Same goes for fantasy worlds, each location might have its own landscape, climate, fauna, etc… but it cannot exist in a bubble. If it exists, it must be affected by what happens around it.

The Journey

In his book, John Truby describes different ways to structure the arena, in another post I’ve already talked about the Umbrella method and how it applies to the first Fantastic Beasts movie.

Made in Abyss uses a different technique for its fantasy worldbuilding: The journey.

It is basically a journey that takes the protagonist through different locations, each one different from the other, but somehow connected thematically.

The connection that links the different locations in Made in Abyss is obviously the Abyss itself.

This story overall is about the passion for exploration and the desire to solve the greatest mysteries of life, but also the danger that comes with such desires. Each layer of the pit is unique, it comes with its own fauna and rules of physics but what they all have in common is the fact that they all challenge the ones who try to reach the bottom.

Reg and Riko encounter all sorts of animals, plants, and people through their descent, but the core theme of ambition and the price to pay for it is reflected in each of their encounters.

“To those who devote themselves to challenge the Abyss, a place where darkness itself fears to go, the Abyss shall return all.

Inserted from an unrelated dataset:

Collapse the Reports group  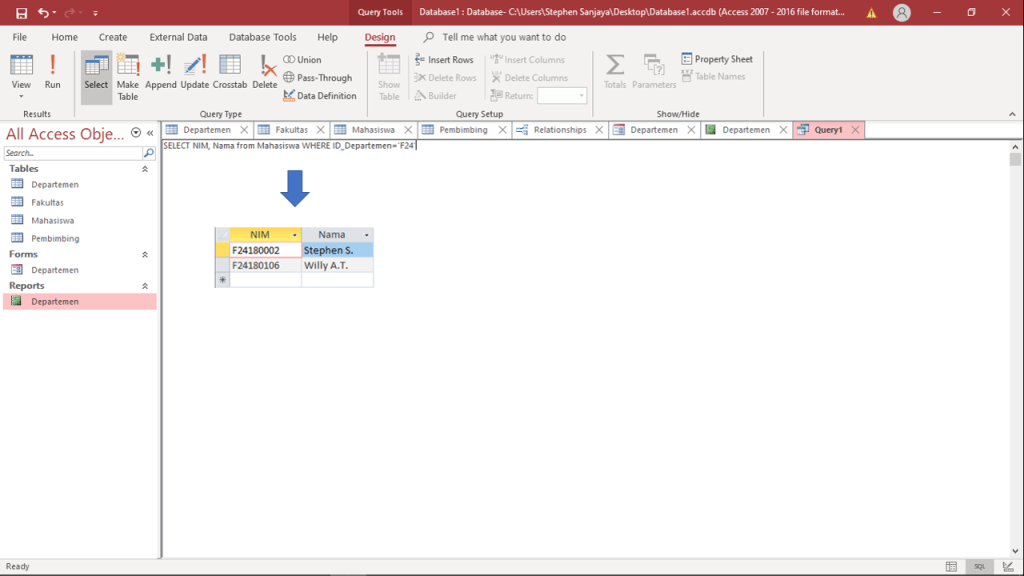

Life, death. Curse and blessing. The entirety of it all. At the end of your journey, what will be the closure that you shall obtain? The ones who shall decide are only those who dare to challenge”

Made in Abyss

Worldbuilding through conflict

Made in Abyss - the inverted forest

What is the real purpose of a good story world? To surprise the viewer with a breathtaking shot of the landscape? To let the writer flex his creative muscle in peace?

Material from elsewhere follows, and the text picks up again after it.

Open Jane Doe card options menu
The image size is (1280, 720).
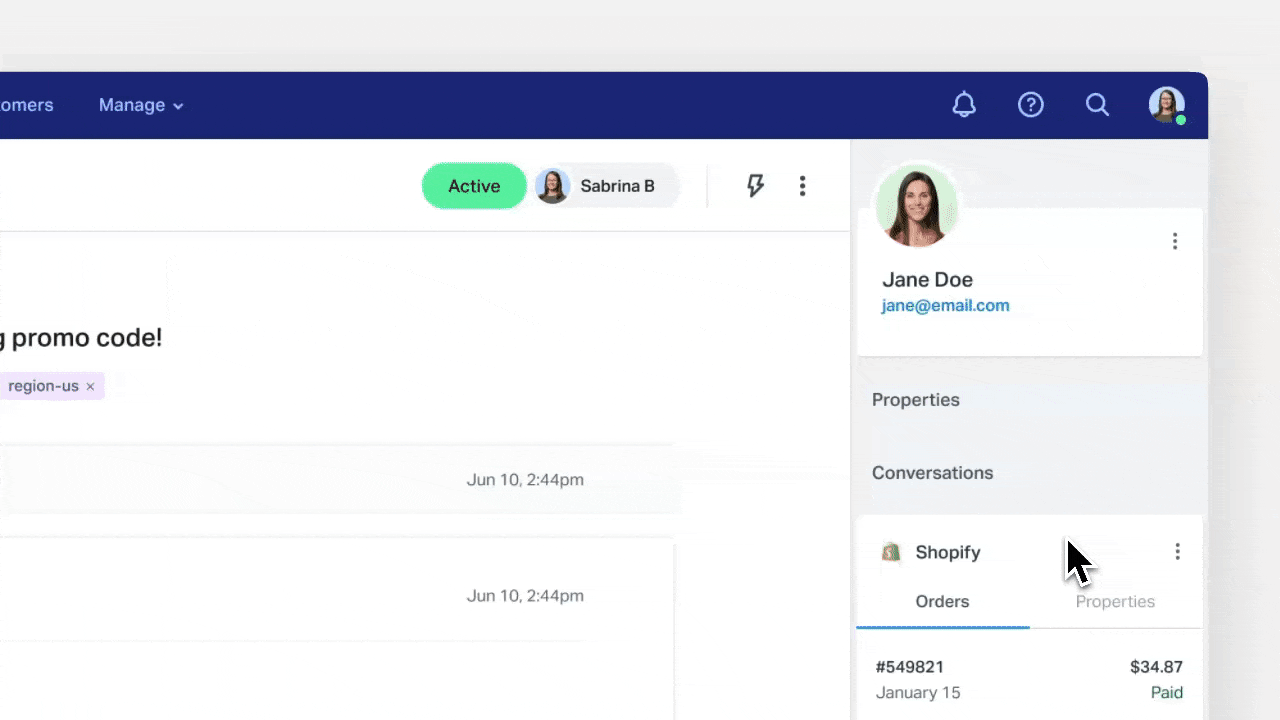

Nope. A fantasy world doesn’t exist just to be pretty, its most important function is to challenge the characters.

This is the most important thing to keep in mind about fantasy worldbuilding: the world must provide both problems and solutions and it’s up to the protagonist to learn how to use the resources at his disposal.

The Abyss provides an incredibly hard challenge for our little protagonists. It’s an unforgiving place that has proven itself deadly for most of the people who tried to reach the bottom.

The creatures that inhabit it can be either predators or preys for the human explorers. Plants can be either poison or medicine.

For example, in episode 8 Riko and Reg have to find a way to survive for 10 days on their own in the Inverted forest. They manage to find a small pond where they can drink water, but it is inhabited by a dangerous hippo.

The kids use their own strengths (Riko’s knowledge and sharp thinking, Reg’s physical power and robotic arms) to kill the animal. Now they have managed to acquire both water and food to sustain them for the entire period of time.

With this example it’s easy to see why Made in Abyss makes for such an exciting story. The challenge that the protagonists have to face is difficult, but not impossible. Each layer of the pit forces them to learn and to adapt in order to survive.

On the other hand, if the amount of danger and the amount of hope were disproportioned the adventure would certainly fall flat.

A story about an impossible descent into the Abyss that ends with Both of them being eaten alive by a Crimson Splitjaw in the 1st layer would be pretty short and pointless.

A story about an easy, fun walk down a short and innocuous Abyss would be just boring.

In conclusion, the biggest strength of the anime Made in Abyss is its clever use of the Journey method that makes its fantasy worldbuilding both believable and incredible.